Nobody had ever seen a live Romulan. It was very certain that 'Romulan' was not their name for themselves, for such fragmentary evidence as had been pieced together from wrecks, after they had erupted from the Romulus-Remus system so bloodily a good seventy-five years ago, suggested that they'd not even been native to the planet, let a lone a race that could have shared Earthly conventions of nomenclature.
A very few bloated bodies recovered from space during that war had proved to be humanoid, but of the hawklike Vulcanite type rather than the Earthly anthropoid. The experts had guessed that the Romulans might once have settled on their adopted planet as a splinter group from some mass migration, thrown off, rejected by their less militaristic fellows as they passed to some more peaceful settling, to some less demanding kind of new world.
Neither Romulus nor Remus, twin planets whirling around in a Trojan relationship to a white-dwarf sun, could have proved attractive to any race that did not love hardships for their own sakes.
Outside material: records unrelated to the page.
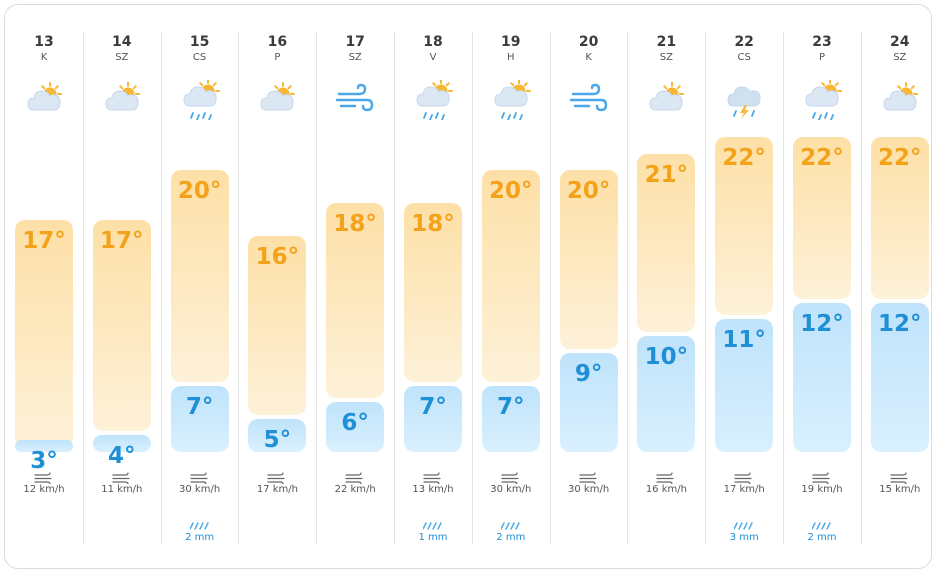 The height and width of the screenshot is (575, 938). I want to click on wind-speed: 12 km/h, so click(44, 490). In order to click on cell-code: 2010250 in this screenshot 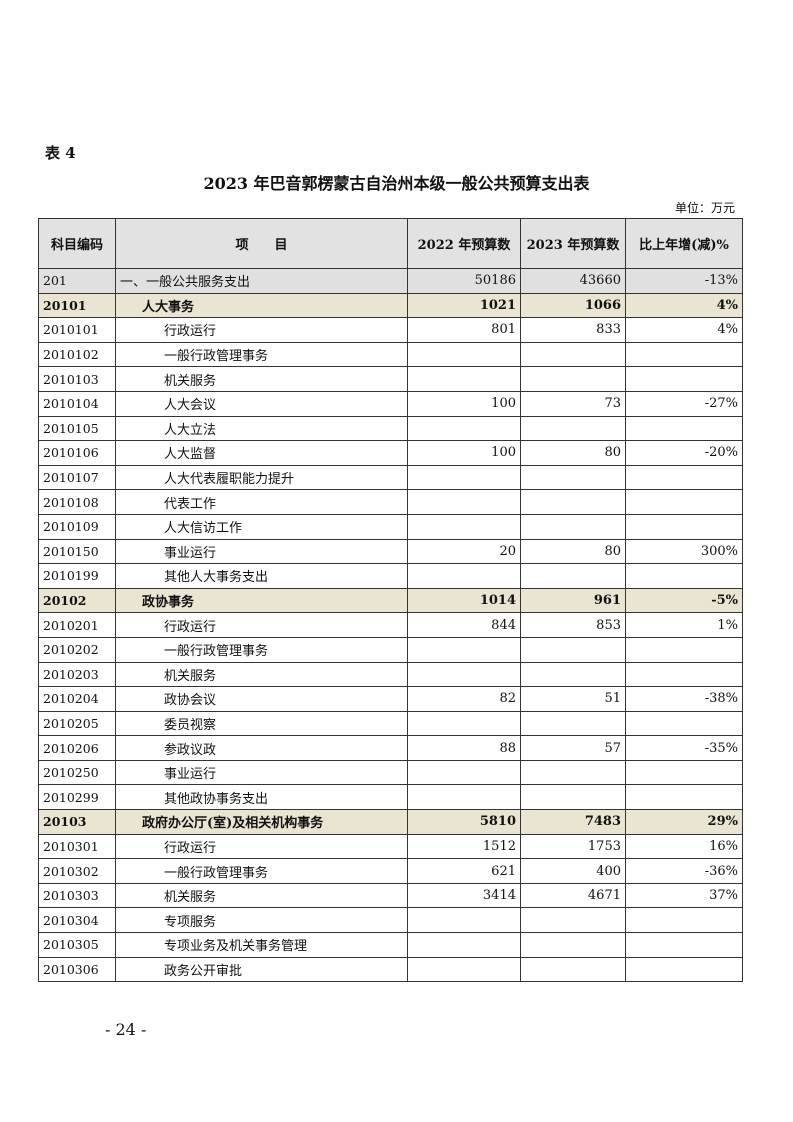, I will do `click(77, 772)`.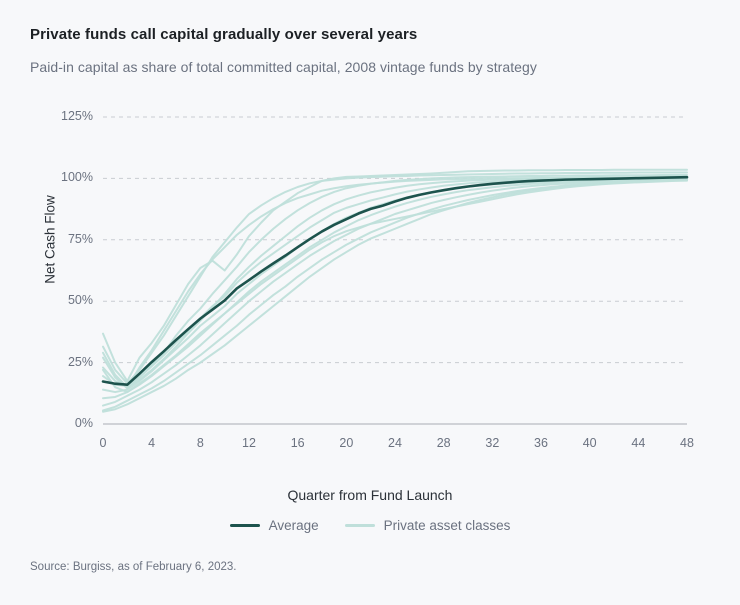 This screenshot has height=605, width=740. I want to click on x-tick-label: 44, so click(638, 443).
But almost all this was guesswork, unsupported either by history or by interrogation.
The Vulcanite races who were part of the Federation claimed to know nothing of the Romulans; and the Romulans themselves had never allowed any prisoners to be taken -- suicide, apparently, was a part of their military tradition -- nor had they ever taken any. All that was known for sure was that the Romulans had come boiling out of their crazy little planetary system on no apparent provocation, in primitive, clumsy cylindrical ships that should have been clay pigeons for the Federation's navy and yet in fact took twenty-five years to drive back to their home world -- twenty-five years of increasingly merciless slaughter on both sides.